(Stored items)
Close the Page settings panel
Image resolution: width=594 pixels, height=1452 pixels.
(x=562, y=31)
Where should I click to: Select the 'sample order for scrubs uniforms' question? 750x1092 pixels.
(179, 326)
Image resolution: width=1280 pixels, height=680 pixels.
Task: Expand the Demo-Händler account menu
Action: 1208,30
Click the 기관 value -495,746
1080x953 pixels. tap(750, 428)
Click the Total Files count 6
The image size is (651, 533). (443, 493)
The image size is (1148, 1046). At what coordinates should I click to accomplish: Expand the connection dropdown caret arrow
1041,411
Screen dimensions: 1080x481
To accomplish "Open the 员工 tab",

- _What you will do_
All records should be returned verbatim, none left out.

- _Task result_
Close the Page settings panel
Image resolution: width=594 pixels, height=1452 pixels.
(x=562, y=31)
Where should I click to: Select the 'sample order for scrubs uniforms' question? 750x1092 pixels.
(179, 326)
Image resolution: width=1280 pixels, height=680 pixels.
Task: Expand the Demo-Händler account menu
Action: 1208,30
Click the 기관 value -495,746
1080x953 pixels. tap(750, 428)
Click the Total Files count 6
The image size is (651, 533). (443, 493)
The image size is (1148, 1046). At what coordinates should I click to accomplish: Expand the connection dropdown caret arrow
1041,411
Screen dimensions: 1080x481
To accomplish "Open the 员工 tab",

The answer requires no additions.